At half-time, Barcelona were at least four goals away from winning the title – and they had to be the right four. But the next to arrive was Madrid’s. Sergio Ramos reached a Luka Modric corner, his shot coming back off Kameni, via Raphael Varane’s chest, to Benzema who scored from close range. If that was the “wrong” goal, a roar from the Madrid fans at the Rosaleda welcomed another. Incredibly, Eibar’s Inui had scored again. Even when Barcelona did score, it was not their doing but an own goal.
When Leo Messi’s penalty was saved by Yoel at the Camp Nou, it summed up their day and maybe even their season. Even if Barcelona did eventually get the second, then a third, and then a fourth, Madrid were there now and they knew it. They had been from the start.
Meanwhile, Diego Simeone has expressed his desire to continue as head coach at Atletico Madrid in a move that should disappoint a number of his high-profile suitors.
The Argentinian has guided Atletico to the LaLiga title and into two Champions League finals during his six seasons in charge, and with every passing year his reputation on the continent has grown.
Serie A underachievers Inter Milan are reportedly keen to hire Simeone as Stefano Pioli’s long-term successor while the former Lazio player has also been linked with Premier League club Arsenal.
Simeone, 47, said on Saturday he would hold talks with the Atletico board about his future in Madrid and, following the 3-1 victory over Athletic Bilbao that saw his side finish third, he had made a decision.
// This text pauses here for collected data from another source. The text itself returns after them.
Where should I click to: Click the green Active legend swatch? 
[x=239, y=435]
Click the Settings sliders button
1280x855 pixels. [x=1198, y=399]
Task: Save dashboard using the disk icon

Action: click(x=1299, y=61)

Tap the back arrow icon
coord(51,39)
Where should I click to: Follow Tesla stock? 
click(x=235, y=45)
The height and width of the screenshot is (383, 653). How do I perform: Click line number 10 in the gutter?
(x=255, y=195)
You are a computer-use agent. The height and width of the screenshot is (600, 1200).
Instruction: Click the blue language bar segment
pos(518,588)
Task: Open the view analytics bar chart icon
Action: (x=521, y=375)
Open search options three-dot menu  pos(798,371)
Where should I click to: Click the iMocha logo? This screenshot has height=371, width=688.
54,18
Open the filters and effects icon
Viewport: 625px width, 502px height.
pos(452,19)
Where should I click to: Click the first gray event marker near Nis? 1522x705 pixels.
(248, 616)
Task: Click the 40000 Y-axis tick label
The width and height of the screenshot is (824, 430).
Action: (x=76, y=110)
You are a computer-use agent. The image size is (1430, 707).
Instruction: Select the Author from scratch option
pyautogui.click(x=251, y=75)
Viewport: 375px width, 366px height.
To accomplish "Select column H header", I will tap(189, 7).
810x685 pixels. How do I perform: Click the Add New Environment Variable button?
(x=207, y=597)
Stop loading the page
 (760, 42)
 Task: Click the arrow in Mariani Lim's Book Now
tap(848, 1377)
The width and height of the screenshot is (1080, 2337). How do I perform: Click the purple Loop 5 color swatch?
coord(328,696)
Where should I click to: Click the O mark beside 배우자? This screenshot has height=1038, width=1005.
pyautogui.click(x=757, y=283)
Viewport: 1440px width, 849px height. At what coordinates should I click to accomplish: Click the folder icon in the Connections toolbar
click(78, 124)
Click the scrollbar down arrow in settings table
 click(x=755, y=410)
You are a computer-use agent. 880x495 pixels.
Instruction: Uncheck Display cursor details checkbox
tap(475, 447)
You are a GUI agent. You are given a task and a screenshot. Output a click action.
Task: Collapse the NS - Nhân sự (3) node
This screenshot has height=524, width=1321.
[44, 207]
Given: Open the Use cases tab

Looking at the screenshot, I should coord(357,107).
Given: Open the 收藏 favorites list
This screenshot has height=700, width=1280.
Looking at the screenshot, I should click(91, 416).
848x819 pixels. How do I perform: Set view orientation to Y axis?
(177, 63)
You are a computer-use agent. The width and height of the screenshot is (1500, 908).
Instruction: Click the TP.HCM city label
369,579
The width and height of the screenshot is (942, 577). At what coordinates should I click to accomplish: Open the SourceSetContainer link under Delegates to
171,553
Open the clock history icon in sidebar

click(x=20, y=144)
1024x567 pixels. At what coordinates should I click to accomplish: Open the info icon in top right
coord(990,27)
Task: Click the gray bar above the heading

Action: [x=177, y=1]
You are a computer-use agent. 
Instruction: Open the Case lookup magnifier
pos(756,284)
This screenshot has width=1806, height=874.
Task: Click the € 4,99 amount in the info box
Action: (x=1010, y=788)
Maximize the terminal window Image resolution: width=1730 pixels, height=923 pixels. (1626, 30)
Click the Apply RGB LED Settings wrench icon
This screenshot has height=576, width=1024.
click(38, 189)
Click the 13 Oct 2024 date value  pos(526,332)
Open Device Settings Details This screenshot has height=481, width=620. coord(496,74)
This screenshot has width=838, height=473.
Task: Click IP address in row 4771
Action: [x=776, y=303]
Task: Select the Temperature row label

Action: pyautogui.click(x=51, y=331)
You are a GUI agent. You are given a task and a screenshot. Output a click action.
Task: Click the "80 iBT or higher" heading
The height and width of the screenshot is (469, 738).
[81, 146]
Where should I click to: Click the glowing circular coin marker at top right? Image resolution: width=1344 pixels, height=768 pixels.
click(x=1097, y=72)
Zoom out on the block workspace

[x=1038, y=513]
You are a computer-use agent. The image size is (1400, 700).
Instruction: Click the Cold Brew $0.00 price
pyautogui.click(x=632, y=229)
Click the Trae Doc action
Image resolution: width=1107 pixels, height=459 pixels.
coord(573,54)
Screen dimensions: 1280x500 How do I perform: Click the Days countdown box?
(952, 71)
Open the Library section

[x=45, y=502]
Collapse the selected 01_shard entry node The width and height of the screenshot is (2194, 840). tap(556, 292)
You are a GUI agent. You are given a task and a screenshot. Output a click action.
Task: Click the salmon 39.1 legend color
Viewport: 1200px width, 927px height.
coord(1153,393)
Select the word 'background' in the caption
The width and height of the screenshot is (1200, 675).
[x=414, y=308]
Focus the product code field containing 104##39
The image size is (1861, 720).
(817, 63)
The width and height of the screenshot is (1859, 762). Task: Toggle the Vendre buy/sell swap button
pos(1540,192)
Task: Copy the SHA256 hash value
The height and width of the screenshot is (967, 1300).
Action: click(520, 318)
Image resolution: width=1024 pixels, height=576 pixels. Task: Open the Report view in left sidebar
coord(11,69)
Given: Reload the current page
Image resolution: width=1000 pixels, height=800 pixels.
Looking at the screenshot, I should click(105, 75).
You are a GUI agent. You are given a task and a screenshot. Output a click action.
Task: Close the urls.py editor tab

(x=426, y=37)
Quoted in Marca, he said: “Journalists continually ask me if I am going to stay. Yes, I am going to stay. Do you know why I’m going to stay? Because this club has a future and that future is all of us.”
Sunday’s match was the last at the Vicente Calderon as Atletico prepare to move into their new Wanda Metropolitano stadium for the start of the 2017-18 season.
“I am grateful to all those who have passed through this place,” Simeone added from the middle of the Calderon pitch. “The players, the coaches and the directors. All those who have built this club.
“For us the feelings run really deep. Other clubs might have more money, more trophies, but they will never be able to match the feelings that we all have for Atletico.”